Vermieter zahlen ab sofort für die warme Wohnung ihrer Mieter mit

Business Man

Auf Vermieter kommen schwere Zeiten zu: Die Politiker und Brüssel und Bonn sind sich einig, Hausbesitzer sollen in den nächsten Jahren mehr und mehr unter Druck gesetzt werden, um auch Bestandsimmobilien bis zur Klimaneutralität energetisch zu sanieren. Den Anfang macht seit Jahresbeginn die Beteiligung der Vermieter an der CO2-Steuer, die auf Brennstoffe zu zahlen ist. Die wird die Renditeschmälern und die Nebenkostenabrechnung 23 deutlich schwieriger machen.

Vermieter werden ab dem 1. Januar 2023 vom deutschen Gesetzgeber verpflichtet, die C02 Steuer auf den Gas- oder Ölverbrauch ihrer Mieter anteilig mitzutragen. Bislang hatten die Abgabe allein der Mieter zu bezahlen. Was für die 13 Mio. Mieter in Deutschland eine Entlastung bedeutet für die rund 3,9 Mio. Vermieter Mehrkosten: Nach Berechnungen des Mieterbundes beträgt die CO2 Steuer 2023 für eine durchschnittliche Mietshaus-Wohnung mit Gaszentralheizung rund 67 Euro, bei einer Ölheizung fallen rund 98 Euro CO2-Steuer an.
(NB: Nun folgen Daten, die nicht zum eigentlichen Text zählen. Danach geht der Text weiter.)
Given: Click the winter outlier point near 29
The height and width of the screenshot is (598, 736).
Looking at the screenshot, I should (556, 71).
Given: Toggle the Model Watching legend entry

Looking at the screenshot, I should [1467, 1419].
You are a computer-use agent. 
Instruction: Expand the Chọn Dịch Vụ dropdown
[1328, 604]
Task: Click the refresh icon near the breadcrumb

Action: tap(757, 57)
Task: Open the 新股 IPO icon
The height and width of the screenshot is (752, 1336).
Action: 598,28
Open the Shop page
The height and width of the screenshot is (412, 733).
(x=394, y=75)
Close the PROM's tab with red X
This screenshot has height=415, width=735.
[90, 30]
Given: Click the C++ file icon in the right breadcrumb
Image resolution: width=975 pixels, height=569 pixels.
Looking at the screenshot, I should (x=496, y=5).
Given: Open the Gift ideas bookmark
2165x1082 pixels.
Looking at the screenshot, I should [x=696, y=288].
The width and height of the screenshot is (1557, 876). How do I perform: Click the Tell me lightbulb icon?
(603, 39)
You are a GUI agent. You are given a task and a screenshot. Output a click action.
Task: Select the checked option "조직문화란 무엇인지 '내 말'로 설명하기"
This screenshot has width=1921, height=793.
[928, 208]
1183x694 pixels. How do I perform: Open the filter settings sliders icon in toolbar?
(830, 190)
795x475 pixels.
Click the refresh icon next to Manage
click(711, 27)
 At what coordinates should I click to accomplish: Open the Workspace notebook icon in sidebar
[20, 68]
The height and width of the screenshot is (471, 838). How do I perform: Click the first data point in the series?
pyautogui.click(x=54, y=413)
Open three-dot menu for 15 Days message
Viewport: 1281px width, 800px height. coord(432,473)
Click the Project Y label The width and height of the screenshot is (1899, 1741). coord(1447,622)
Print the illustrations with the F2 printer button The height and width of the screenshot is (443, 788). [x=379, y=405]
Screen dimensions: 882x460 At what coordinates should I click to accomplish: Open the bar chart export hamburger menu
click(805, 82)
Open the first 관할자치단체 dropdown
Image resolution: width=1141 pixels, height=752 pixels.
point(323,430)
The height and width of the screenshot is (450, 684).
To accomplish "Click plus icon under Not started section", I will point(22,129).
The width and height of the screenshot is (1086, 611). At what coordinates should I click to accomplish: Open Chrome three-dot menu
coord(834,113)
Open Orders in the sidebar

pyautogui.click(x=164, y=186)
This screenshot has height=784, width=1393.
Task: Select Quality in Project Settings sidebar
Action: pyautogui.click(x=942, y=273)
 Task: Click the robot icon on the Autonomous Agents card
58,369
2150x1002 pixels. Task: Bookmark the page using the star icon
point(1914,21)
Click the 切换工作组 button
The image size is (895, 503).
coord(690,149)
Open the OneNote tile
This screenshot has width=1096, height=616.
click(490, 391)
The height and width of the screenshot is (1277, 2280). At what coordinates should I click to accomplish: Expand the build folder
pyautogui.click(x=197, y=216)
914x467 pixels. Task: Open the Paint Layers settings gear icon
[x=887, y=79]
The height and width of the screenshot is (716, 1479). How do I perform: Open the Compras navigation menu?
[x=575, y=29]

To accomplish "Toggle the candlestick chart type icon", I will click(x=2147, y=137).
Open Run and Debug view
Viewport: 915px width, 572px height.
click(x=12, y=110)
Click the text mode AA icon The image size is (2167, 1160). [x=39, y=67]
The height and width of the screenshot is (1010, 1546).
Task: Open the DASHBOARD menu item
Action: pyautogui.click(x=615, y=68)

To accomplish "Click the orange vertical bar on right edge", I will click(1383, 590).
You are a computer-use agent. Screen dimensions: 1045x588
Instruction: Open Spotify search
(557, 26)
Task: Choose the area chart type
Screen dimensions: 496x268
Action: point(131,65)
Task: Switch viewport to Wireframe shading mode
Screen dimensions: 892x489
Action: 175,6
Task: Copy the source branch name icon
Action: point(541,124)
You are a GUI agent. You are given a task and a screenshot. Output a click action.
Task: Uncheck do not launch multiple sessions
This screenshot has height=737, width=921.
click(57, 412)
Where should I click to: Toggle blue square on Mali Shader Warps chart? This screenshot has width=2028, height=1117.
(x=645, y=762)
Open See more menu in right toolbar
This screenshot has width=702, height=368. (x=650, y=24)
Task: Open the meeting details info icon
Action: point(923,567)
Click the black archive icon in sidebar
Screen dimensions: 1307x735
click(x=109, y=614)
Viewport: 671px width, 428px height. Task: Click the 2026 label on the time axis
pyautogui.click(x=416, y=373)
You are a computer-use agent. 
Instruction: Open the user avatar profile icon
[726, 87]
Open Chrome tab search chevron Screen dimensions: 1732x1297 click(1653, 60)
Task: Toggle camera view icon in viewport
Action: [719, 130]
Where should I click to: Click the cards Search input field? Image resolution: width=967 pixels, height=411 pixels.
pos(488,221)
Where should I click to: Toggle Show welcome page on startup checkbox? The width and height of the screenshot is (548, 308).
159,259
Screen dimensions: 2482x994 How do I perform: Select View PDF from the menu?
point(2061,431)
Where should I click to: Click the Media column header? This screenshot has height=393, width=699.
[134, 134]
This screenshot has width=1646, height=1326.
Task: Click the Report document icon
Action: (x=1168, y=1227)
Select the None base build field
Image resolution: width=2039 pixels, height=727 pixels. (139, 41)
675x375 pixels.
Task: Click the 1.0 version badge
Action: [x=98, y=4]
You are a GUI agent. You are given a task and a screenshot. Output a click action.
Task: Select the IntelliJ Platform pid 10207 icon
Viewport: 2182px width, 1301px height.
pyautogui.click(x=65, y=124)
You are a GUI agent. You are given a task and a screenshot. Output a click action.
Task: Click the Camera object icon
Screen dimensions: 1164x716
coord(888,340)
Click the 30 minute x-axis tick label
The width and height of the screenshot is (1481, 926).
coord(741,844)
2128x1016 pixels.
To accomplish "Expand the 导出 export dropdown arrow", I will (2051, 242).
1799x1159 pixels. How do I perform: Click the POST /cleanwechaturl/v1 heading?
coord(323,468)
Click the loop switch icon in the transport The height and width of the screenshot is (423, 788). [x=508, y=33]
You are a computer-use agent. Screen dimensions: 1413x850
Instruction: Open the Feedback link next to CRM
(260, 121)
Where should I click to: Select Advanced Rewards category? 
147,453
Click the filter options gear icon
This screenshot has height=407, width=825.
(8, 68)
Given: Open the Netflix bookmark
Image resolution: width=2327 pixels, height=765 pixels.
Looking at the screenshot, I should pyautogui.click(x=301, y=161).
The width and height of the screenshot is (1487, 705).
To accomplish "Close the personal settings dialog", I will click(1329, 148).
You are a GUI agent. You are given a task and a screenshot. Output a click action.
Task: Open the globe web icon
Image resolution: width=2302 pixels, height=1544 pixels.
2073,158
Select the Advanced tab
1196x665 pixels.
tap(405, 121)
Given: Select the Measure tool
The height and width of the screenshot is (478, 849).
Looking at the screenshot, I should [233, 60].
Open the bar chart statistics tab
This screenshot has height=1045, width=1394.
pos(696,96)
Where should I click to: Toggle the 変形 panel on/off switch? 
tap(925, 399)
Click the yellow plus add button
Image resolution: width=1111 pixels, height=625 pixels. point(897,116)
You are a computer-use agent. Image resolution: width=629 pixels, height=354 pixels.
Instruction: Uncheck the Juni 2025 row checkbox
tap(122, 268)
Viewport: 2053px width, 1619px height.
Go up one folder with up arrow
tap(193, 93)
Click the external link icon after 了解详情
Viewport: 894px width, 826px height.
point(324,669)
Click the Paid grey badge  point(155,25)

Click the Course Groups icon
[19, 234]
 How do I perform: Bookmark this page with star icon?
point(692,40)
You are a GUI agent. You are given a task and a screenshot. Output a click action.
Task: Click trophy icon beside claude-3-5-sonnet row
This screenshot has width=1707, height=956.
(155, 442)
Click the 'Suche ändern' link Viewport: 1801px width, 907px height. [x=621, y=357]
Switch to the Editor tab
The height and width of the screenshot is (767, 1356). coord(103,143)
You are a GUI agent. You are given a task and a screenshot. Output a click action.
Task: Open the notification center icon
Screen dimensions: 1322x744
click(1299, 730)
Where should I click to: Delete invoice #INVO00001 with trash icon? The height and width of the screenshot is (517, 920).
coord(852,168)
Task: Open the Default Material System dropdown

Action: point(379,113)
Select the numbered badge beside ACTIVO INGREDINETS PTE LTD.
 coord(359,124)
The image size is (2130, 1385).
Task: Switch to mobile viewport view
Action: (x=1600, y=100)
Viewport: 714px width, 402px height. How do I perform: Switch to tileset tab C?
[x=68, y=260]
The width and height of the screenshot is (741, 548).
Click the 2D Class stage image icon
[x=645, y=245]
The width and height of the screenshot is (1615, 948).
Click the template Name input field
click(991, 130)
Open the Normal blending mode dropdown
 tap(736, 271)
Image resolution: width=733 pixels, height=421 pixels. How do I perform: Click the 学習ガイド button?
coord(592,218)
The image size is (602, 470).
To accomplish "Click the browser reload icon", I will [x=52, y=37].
Doch das ist – auf Sicht gesehen – erst der Anfang: Der CO2-Preis startete 2021 mit 25 Euro pro Tonne. Bis 2026 soll er sich Jahr für Jahr erhöhen und dann zwischen 55 bis 65 Euro einpendeln.

Altbau-Vermieter zahlen mehr

Die Höhe der Beteiligung richtet sich nach einem Stufenmodell mit insgesamt zehn Energieklassen: Bei Gebäuden mit einem sehr hohen C02-Ausstoß (Energieeffizienzklasse größer H) müssen die Vermieter maximal 90 Prozent der C02 Steuer selbst tragen. Allein bei den Mietern bleibt die CO2-Steuer bei Wohnungen und Häusern mit einem Energiestandard höher EH-55/Effizienzklasse A+, also bei Neubauten. Die Abrechnung der Nebenkosten wird aber nicht nur komplizierter: Auf die Mieter und Vermieter kommen durch die C02Abgabe zusätzlich 219 Millionen Euro Verwaltungskosten zu.

Nicht ohne Energieausweis

Um zu wissen, welcher Energieklasse der Verbrauch bei der eigenen Immobilie entspricht, braucht mit der gesetzlichen Neuregelung ab sofort jeder Vermieter für jedes Objekt einen eigenen Energieausweis. Nur in diesem stehen Durchschnittsverbrauch pro Quadratmeter und die sich darüber definierende Energieeffizienzklasse. Dabei gibt es zwei Typen: den Verbrauchsausweis und den Bedarfsausweis. Der erste ist einfach online zu bekommen, wenn man die Verbräuche der letzten drei Jahre kennt. Der zweite ist deutlich aufwändiger, darf nur von Experten ausgestellt werden, weil er die Energetik des Bestands aufnimmt und Hinweise zur Optimierung gibt. Pflicht ist letzterer zum Beispiel bei Mehrfamilienhäusern, die vor dem 1.11.1977 gebaut wurden. Die Kosten liegen zwischen 50 und 500 Euro.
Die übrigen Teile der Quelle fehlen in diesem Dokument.